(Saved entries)
[Start of Attachment]
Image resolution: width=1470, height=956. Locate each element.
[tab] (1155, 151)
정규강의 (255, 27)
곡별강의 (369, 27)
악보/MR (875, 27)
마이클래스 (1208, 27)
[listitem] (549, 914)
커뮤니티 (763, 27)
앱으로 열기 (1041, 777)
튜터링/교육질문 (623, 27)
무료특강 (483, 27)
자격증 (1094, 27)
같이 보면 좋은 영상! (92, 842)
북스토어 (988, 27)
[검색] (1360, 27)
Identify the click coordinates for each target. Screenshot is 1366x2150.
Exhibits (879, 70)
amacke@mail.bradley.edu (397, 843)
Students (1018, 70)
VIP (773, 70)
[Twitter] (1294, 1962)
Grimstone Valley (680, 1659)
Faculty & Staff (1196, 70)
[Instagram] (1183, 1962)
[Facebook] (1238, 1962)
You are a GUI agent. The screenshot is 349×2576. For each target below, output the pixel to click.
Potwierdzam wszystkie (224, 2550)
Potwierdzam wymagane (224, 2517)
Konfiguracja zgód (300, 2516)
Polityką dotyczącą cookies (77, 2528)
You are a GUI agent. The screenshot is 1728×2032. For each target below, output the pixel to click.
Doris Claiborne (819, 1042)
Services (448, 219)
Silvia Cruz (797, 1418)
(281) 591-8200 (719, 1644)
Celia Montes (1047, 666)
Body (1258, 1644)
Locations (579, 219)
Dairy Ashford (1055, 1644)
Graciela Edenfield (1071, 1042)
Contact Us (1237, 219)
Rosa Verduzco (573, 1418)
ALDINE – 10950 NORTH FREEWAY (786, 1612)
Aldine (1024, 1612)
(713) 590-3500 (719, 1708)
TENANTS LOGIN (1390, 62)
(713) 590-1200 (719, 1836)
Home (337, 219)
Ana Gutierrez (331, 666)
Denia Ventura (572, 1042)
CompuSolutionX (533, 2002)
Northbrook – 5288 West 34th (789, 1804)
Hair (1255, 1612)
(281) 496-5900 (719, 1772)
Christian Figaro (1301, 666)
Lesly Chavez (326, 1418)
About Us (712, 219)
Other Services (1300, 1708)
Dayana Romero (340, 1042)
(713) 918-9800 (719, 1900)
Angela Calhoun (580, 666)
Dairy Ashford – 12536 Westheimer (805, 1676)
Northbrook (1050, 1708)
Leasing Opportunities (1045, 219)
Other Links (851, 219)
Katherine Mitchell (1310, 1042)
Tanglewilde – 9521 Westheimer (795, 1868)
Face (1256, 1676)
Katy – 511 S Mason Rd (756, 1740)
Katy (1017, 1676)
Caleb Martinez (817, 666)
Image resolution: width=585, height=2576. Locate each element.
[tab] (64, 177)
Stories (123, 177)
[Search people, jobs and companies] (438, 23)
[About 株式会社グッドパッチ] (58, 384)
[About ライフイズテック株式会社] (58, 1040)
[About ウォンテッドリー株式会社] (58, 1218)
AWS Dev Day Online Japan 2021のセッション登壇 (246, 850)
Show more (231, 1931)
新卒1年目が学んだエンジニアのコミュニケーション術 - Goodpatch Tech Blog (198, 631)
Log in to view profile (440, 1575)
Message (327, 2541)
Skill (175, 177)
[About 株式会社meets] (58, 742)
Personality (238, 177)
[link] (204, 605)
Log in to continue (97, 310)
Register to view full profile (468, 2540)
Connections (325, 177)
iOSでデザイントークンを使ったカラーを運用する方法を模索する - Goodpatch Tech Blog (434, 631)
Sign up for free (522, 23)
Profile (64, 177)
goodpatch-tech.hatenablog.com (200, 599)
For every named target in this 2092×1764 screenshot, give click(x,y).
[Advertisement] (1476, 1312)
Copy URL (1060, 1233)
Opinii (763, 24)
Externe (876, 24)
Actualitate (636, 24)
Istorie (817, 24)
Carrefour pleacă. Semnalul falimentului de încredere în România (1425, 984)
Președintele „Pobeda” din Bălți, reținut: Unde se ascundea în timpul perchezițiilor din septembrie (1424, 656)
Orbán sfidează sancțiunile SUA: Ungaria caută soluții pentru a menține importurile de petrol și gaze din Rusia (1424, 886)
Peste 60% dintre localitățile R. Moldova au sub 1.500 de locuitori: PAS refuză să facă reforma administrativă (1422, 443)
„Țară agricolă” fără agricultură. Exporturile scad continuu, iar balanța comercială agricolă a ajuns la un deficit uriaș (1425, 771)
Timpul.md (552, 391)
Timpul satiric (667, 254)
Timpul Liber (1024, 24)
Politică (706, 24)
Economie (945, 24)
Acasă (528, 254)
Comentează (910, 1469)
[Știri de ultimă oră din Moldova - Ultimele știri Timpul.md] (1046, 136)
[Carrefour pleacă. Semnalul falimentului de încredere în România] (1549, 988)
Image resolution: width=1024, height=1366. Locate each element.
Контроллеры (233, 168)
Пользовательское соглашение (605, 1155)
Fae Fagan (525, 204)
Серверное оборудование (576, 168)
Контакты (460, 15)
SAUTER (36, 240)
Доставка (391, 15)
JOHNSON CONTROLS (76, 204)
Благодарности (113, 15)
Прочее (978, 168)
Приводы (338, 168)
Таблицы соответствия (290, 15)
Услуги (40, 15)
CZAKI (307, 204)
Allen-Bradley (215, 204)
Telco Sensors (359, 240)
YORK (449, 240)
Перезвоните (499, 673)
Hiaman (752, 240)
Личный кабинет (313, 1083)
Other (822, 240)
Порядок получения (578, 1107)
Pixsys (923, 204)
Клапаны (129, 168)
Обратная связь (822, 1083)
[End of Attachment]
§ THE PROBLEM: Each line above must be returned exactly as written.

§ EXERCISE RESULT:
Image resolution: width=1470, height=956. Locate each element.
[tab] (1155, 151)
정규강의 (255, 27)
곡별강의 (369, 27)
악보/MR (875, 27)
마이클래스 (1208, 27)
[listitem] (549, 914)
커뮤니티 (763, 27)
앱으로 열기 (1041, 777)
튜터링/교육질문 (623, 27)
무료특강 (483, 27)
자격증 (1094, 27)
같이 보면 좋은 영상! (92, 842)
북스토어 (988, 27)
[검색] (1360, 27)
Identify the click coordinates for each target. Screenshot is 1366x2150.
Exhibits (879, 70)
amacke@mail.bradley.edu (397, 843)
Students (1018, 70)
VIP (773, 70)
[Twitter] (1294, 1962)
Grimstone Valley (680, 1659)
Faculty & Staff (1196, 70)
[Instagram] (1183, 1962)
[Facebook] (1238, 1962)
You are a GUI agent. The screenshot is 349×2576. For each target below, output the pixel to click.
Potwierdzam wszystkie (224, 2550)
Potwierdzam wymagane (224, 2517)
Konfiguracja zgód (300, 2516)
Polityką dotyczącą cookies (77, 2528)
You are a GUI agent. The screenshot is 1728×2032. For each target below, output the pixel to click.
Doris Claiborne (819, 1042)
Services (448, 219)
Silvia Cruz (797, 1418)
(281) 591-8200 (719, 1644)
Celia Montes (1047, 666)
Body (1258, 1644)
Locations (579, 219)
Dairy Ashford (1055, 1644)
Graciela Edenfield (1071, 1042)
Contact Us (1237, 219)
Rosa Verduzco (573, 1418)
ALDINE – 10950 NORTH FREEWAY (786, 1612)
Aldine (1024, 1612)
(713) 590-3500 (719, 1708)
TENANTS LOGIN (1390, 62)
(713) 590-1200 (719, 1836)
Home (337, 219)
Ana Gutierrez (331, 666)
Denia Ventura (572, 1042)
CompuSolutionX (533, 2002)
Northbrook – 5288 West 34th (789, 1804)
Hair (1255, 1612)
(281) 496-5900 (719, 1772)
Christian Figaro (1301, 666)
Lesly Chavez (326, 1418)
About Us (712, 219)
Other Services (1300, 1708)
Dayana Romero (340, 1042)
(713) 918-9800 (719, 1900)
Angela Calhoun (580, 666)
Dairy Ashford – 12536 Westheimer (805, 1676)
Northbrook (1050, 1708)
Leasing Opportunities (1045, 219)
Other Links (851, 219)
Katherine Mitchell (1310, 1042)
Tanglewilde – 9521 Westheimer (795, 1868)
Face (1256, 1676)
Katy – 511 S Mason Rd (756, 1740)
Katy (1017, 1676)
Caleb Martinez (817, 666)
Image resolution: width=585, height=2576. Locate each element.
[tab] (64, 177)
Stories (123, 177)
[Search people, jobs and companies] (438, 23)
[About 株式会社グッドパッチ] (58, 384)
[About ライフイズテック株式会社] (58, 1040)
[About ウォンテッドリー株式会社] (58, 1218)
AWS Dev Day Online Japan 2021のセッション登壇 (246, 850)
Show more (231, 1931)
新卒1年目が学んだエンジニアのコミュニケーション術 - Goodpatch Tech Blog (198, 631)
Log in to view profile (440, 1575)
Message (327, 2541)
Skill (175, 177)
[About 株式会社meets] (58, 742)
Personality (238, 177)
[link] (204, 605)
Log in to continue (97, 310)
Register to view full profile (468, 2540)
Connections (325, 177)
iOSでデザイントークンを使ったカラーを運用する方法を模索する - Goodpatch Tech Blog (434, 631)
Sign up for free (522, 23)
Profile (64, 177)
goodpatch-tech.hatenablog.com (200, 599)
For every named target in this 2092×1764 screenshot, give click(x,y).
[Advertisement] (1476, 1312)
Copy URL (1060, 1233)
Opinii (763, 24)
Externe (876, 24)
Actualitate (636, 24)
Istorie (817, 24)
Carrefour pleacă. Semnalul falimentului de încredere în România (1425, 984)
Președintele „Pobeda” din Bălți, reținut: Unde se ascundea în timpul perchezițiilor din septembrie (1424, 656)
Orbán sfidează sancțiunile SUA: Ungaria caută soluții pentru a menține importurile de petrol și gaze din Rusia (1424, 886)
Peste 60% dintre localitățile R. Moldova au sub 1.500 de locuitori: PAS refuză să facă reforma administrativă (1422, 443)
„Țară agricolă” fără agricultură. Exporturile scad continuu, iar balanța comercială agricolă a ajuns la un deficit uriaș (1425, 771)
Timpul.md (552, 391)
Timpul satiric (667, 254)
Timpul Liber (1024, 24)
Politică (706, 24)
Economie (945, 24)
Acasă (528, 254)
Comentează (910, 1469)
[Știri de ultimă oră din Moldova - Ultimele știri Timpul.md] (1046, 136)
[Carrefour pleacă. Semnalul falimentului de încredere în România] (1549, 988)
Image resolution: width=1024, height=1366. Locate each element.
Контроллеры (233, 168)
Пользовательское соглашение (605, 1155)
Fae Fagan (525, 204)
Серверное оборудование (576, 168)
Контакты (460, 15)
SAUTER (36, 240)
Доставка (391, 15)
JOHNSON CONTROLS (76, 204)
Благодарности (113, 15)
Прочее (978, 168)
Приводы (338, 168)
Таблицы соответствия (290, 15)
Услуги (40, 15)
CZAKI (307, 204)
Allen-Bradley (215, 204)
Telco Sensors (359, 240)
YORK (449, 240)
Перезвоните (499, 673)
Hiaman (752, 240)
Личный кабинет (313, 1083)
Other (822, 240)
Порядок получения (578, 1107)
Pixsys (923, 204)
Клапаны (129, 168)
Обратная связь (822, 1083)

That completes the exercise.